A few points about this story are worth mentioning separately from the court proceedings.

I want to talk about transparency & accountability in local government (don't switch off, it's important - honest) https://twitter.com/Gareth_Davies09/status/1317362037773709314
About a year ago, while looking through an obscure government dataset (these are the best) about local authority investments and borrowing, one figure caught my eye.

Thurrock Council, in Essex, had £1 billion in debt relating to loans from other LAs (45 times national average)
The spreadsheet also included another column which showed the council had hundreds of millions invested in so-called "externally managed funds".

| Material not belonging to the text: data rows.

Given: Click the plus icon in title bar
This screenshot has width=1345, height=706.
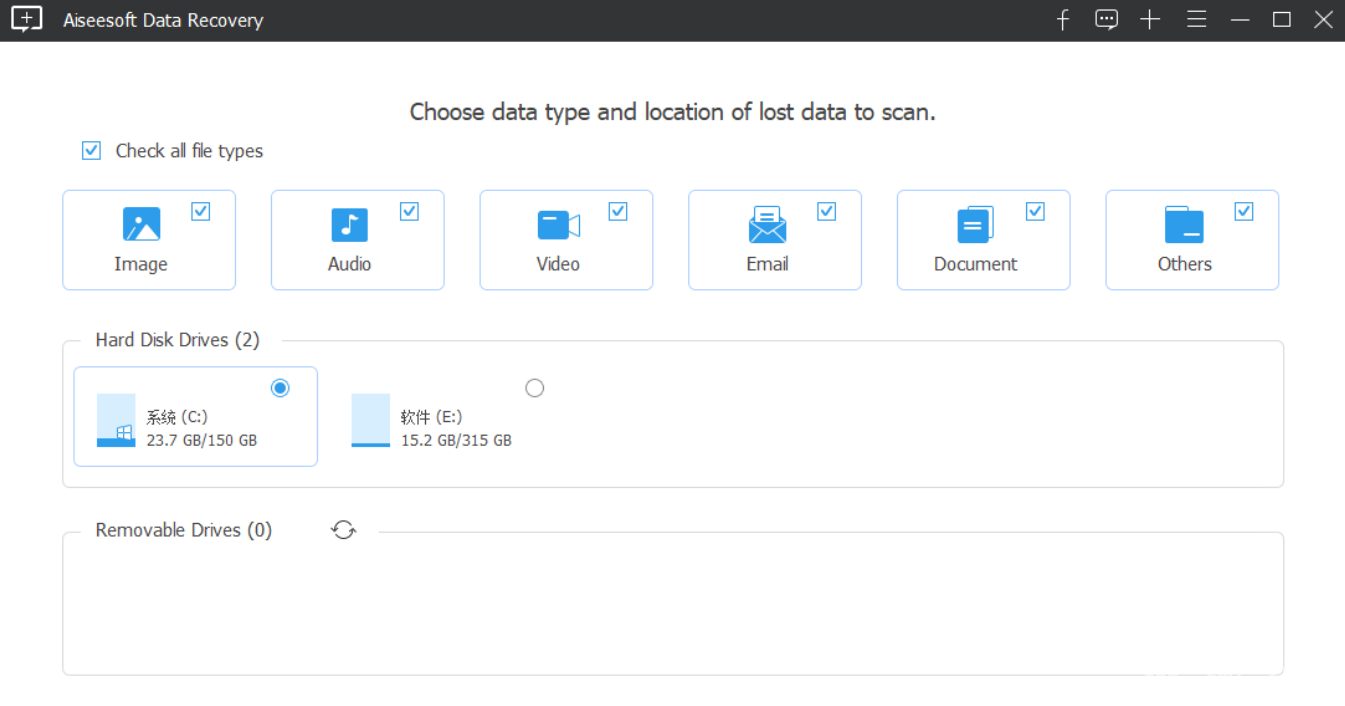Looking at the screenshot, I should [1150, 20].
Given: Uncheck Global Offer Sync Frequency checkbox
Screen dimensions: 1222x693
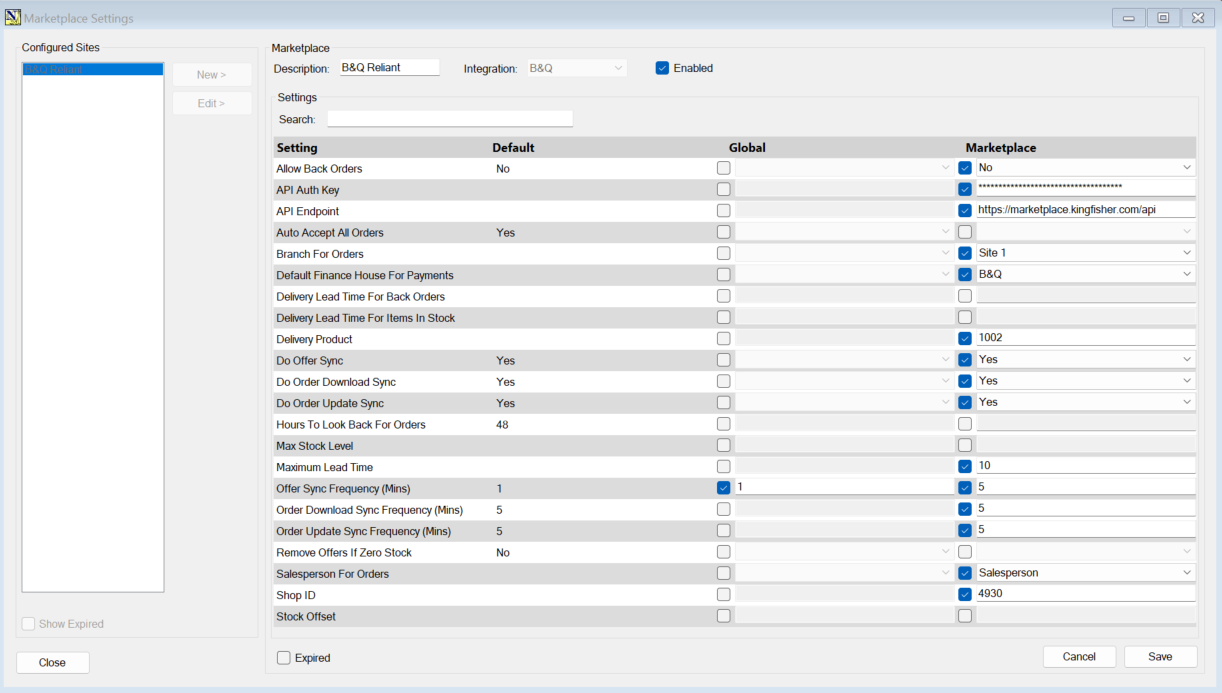Looking at the screenshot, I should pyautogui.click(x=723, y=488).
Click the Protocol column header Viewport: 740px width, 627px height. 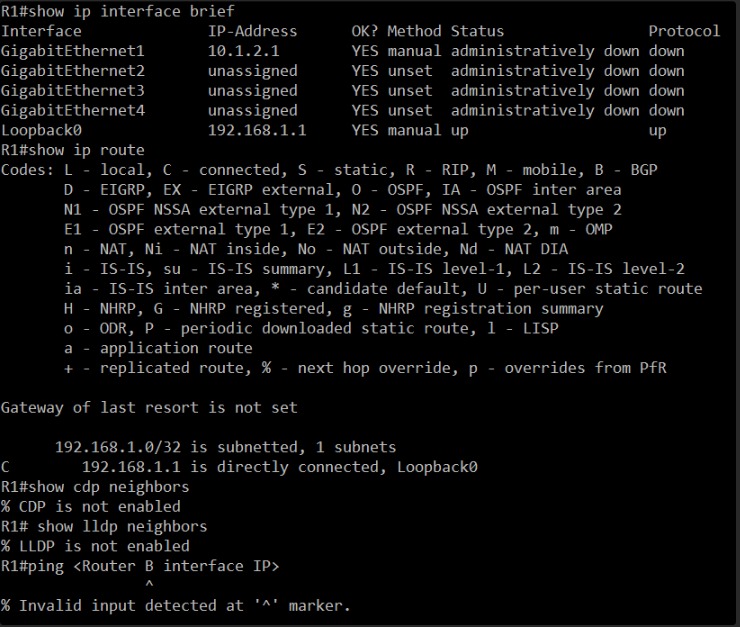click(684, 31)
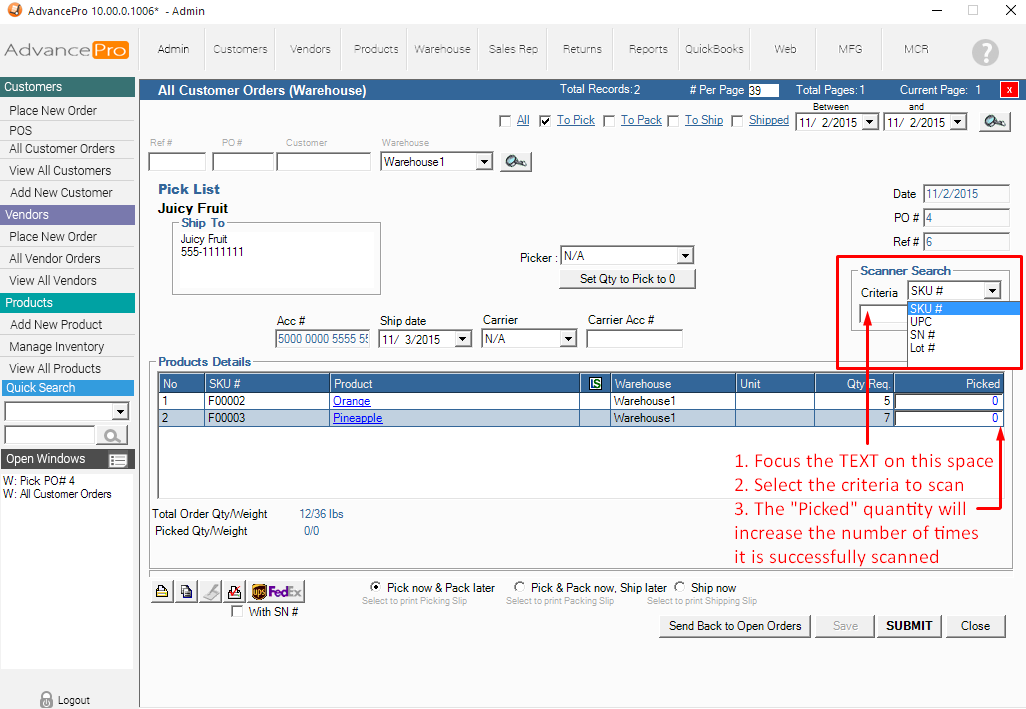Viewport: 1026px width, 709px height.
Task: Expand the Picker dropdown
Action: [685, 256]
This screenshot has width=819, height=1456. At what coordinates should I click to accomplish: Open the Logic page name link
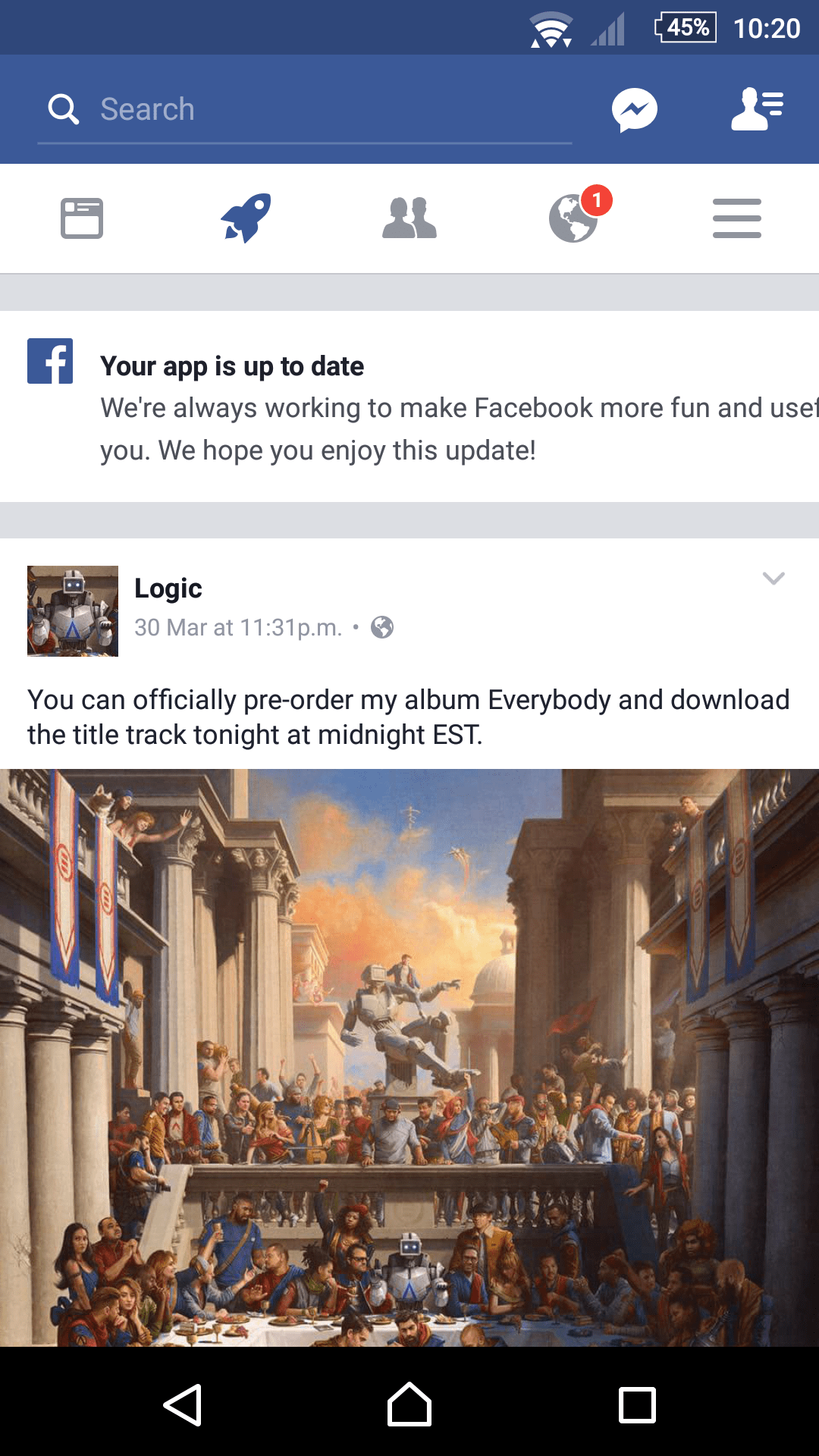point(168,588)
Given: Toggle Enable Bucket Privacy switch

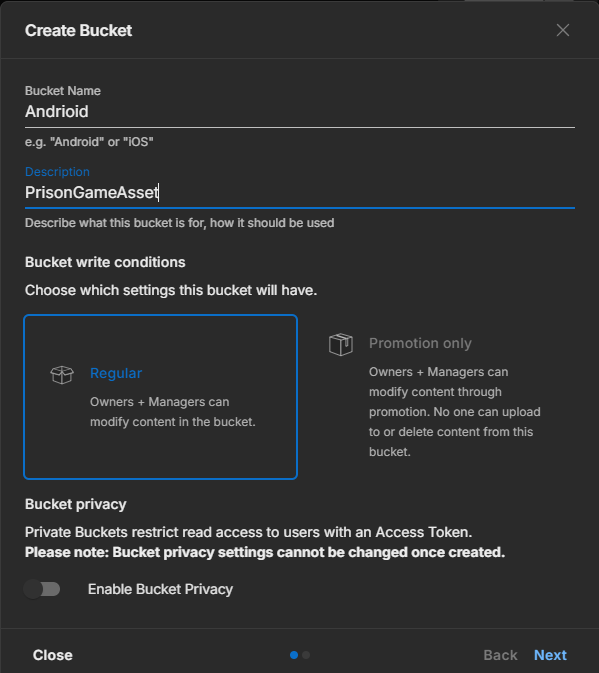Looking at the screenshot, I should [x=42, y=589].
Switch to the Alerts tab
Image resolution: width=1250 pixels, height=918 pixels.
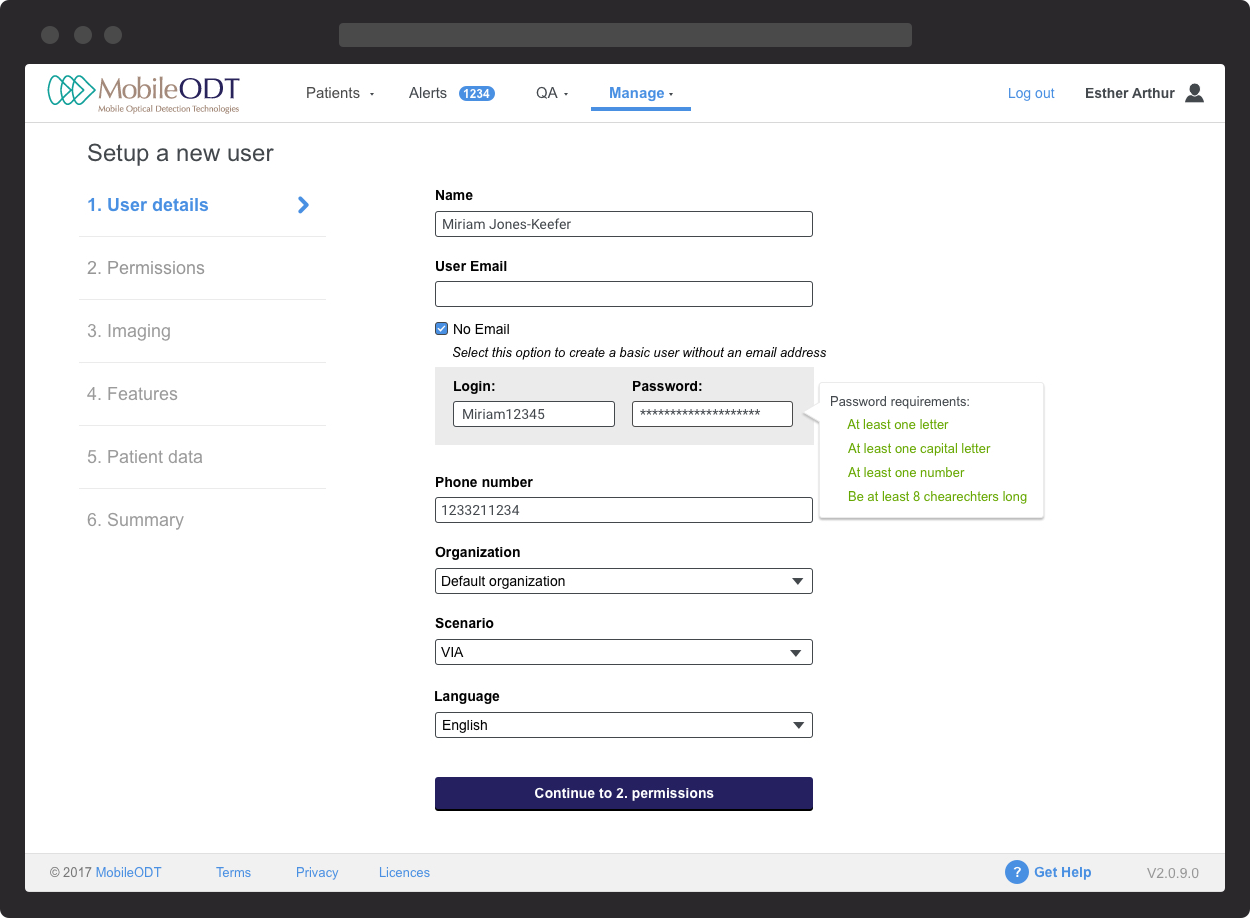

But they were just numbers. There was no indication of which councils Thurrock had borrowed from or what they had invested in
So I looked at Thurrock's accounts. It showed the level of debt but nothing to indicate that the money had been borrowed from other councils. The investments were limited to a single line stating £702m of "long term capital investment in the renewable energy sector"
A quick google revealed next to nothing publicly the investments, and even less about the borrowing. That seemed odd, right? A council borrowing and investing huge sums of public cash shouldn't be something that's hard to find information on
So I read every report and meeting minutes published by the council since 2015 (I know, I really need a hobby). And again I found very little other than in 2016 when there was a flurry of info on a deal to invest in a solar park in Swindon with a company called Rockfire Capital
But even that public announcement was accompanied by complaints from councillors that they were only learning of the multimillion deal three months after it had been secretly signed off by a council officer
From 2017 onwards the council stopped saying anything publicly about specific investments, even though they were ploughing huge sums of money into them behind the scenes.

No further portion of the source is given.